## Instructions to follow
Whenever a line contains the string "agent", copy it out of the entries.

(Screenshot grounding data)
------------

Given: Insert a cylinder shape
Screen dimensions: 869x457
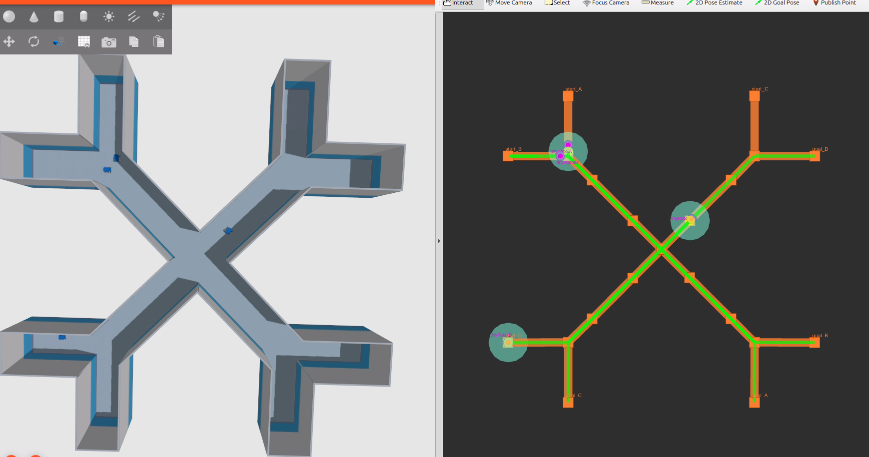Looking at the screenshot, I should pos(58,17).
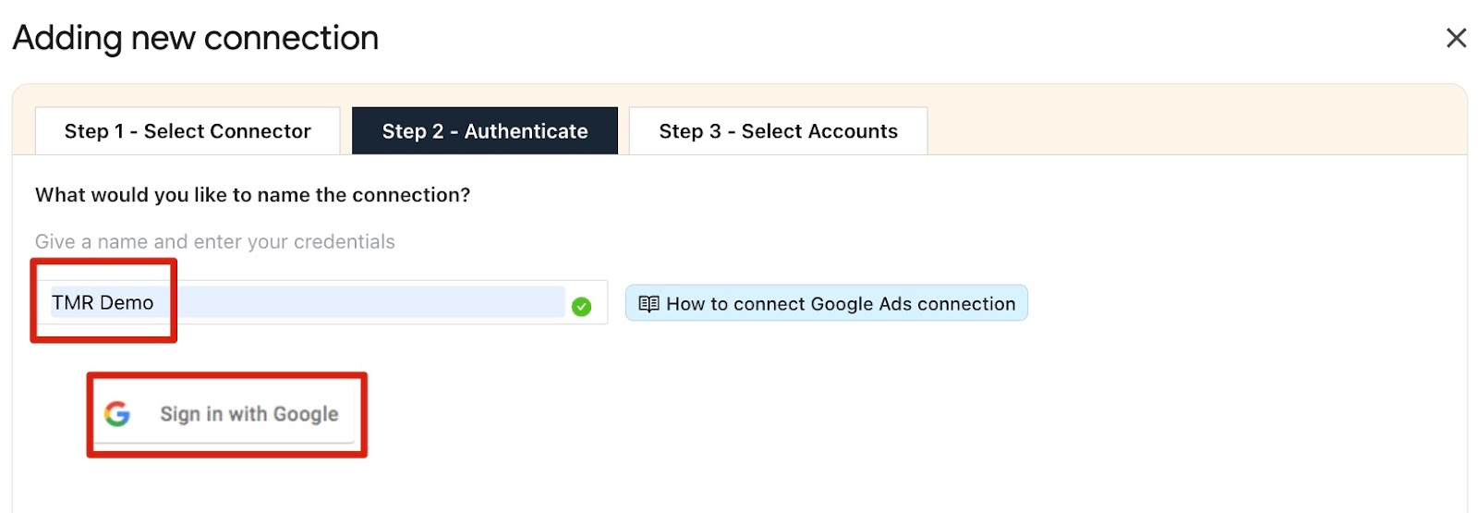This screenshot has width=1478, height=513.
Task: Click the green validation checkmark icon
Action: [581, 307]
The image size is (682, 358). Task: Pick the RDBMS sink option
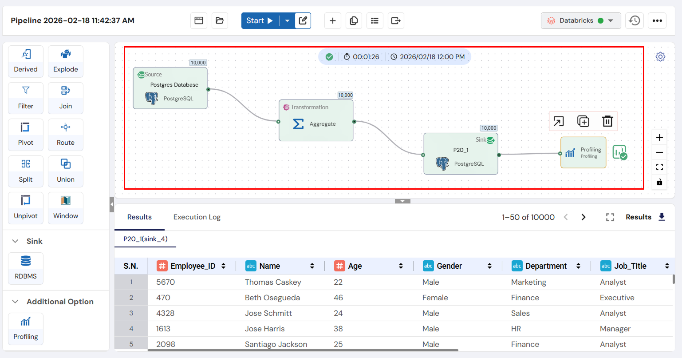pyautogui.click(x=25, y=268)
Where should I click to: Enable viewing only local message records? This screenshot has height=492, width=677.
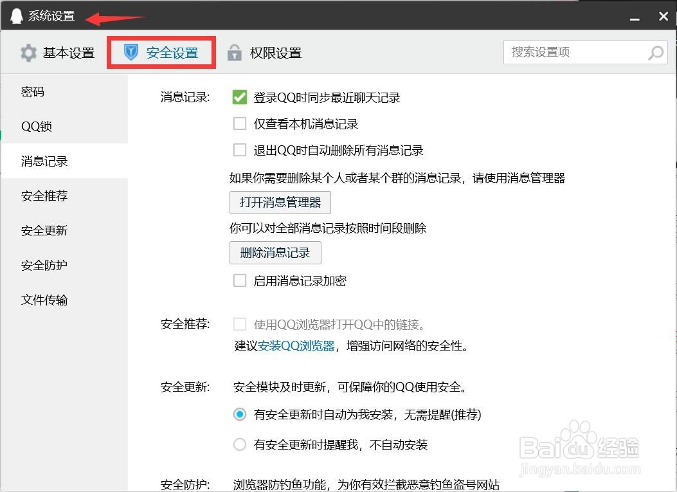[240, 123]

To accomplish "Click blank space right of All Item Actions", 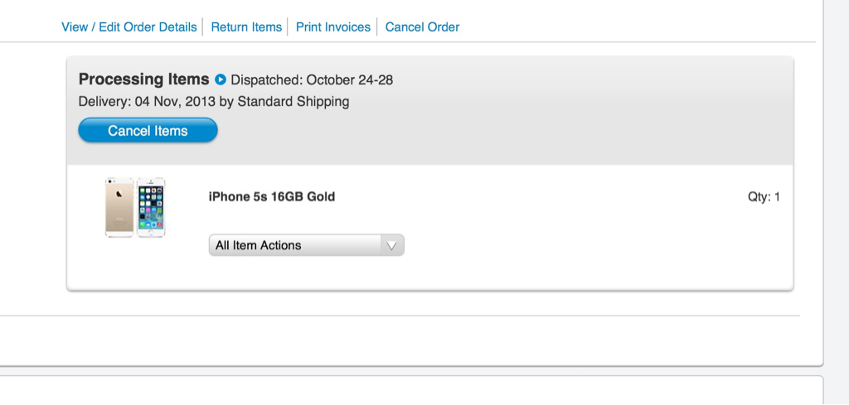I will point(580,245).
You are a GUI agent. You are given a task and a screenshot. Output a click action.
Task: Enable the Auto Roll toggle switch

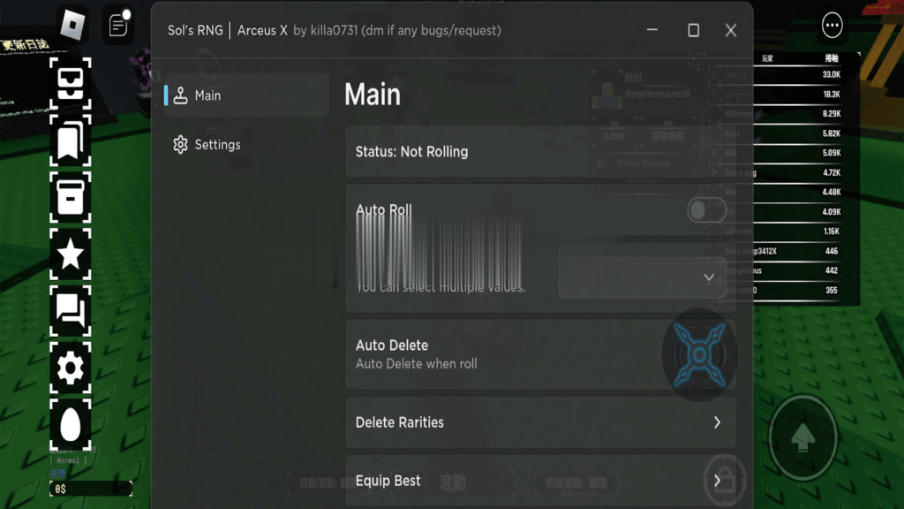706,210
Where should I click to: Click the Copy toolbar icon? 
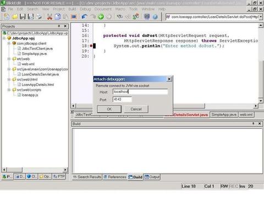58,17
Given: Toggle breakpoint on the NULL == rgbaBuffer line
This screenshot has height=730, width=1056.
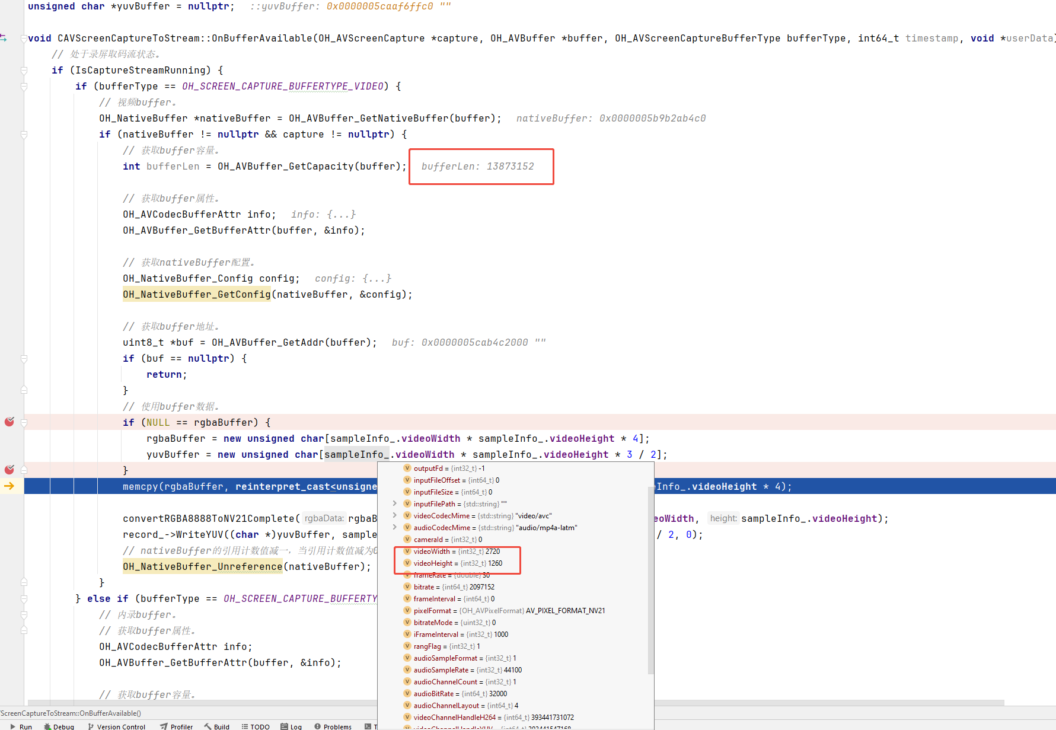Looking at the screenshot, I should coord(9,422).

------------

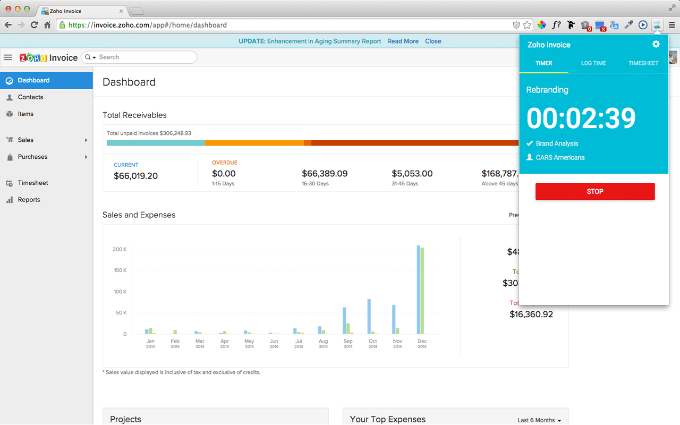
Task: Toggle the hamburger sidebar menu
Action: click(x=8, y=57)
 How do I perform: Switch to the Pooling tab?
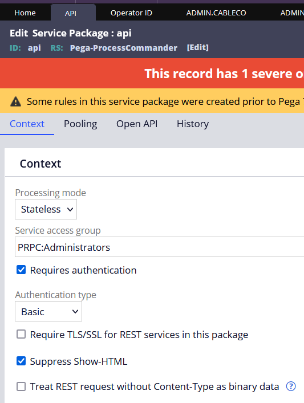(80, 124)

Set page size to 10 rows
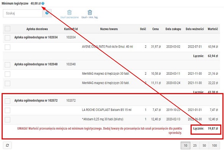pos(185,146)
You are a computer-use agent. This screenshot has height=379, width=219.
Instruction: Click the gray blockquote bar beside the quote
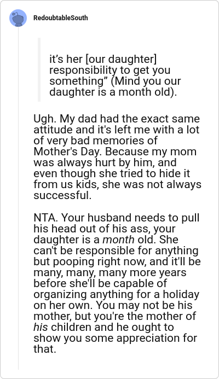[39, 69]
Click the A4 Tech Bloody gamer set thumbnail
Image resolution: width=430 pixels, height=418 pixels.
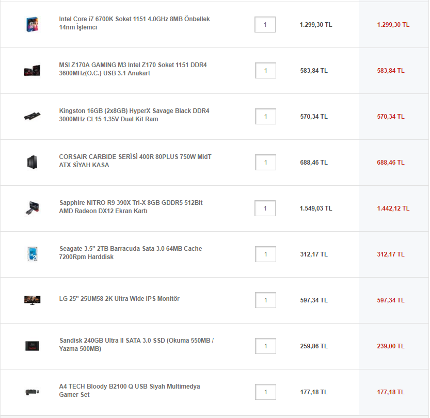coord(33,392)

------------

## Solution for this problem
You are a GUI agent. You are given a task and a screenshot. Output a click action.
You are a computer-use agent. This screenshot has height=379, width=219.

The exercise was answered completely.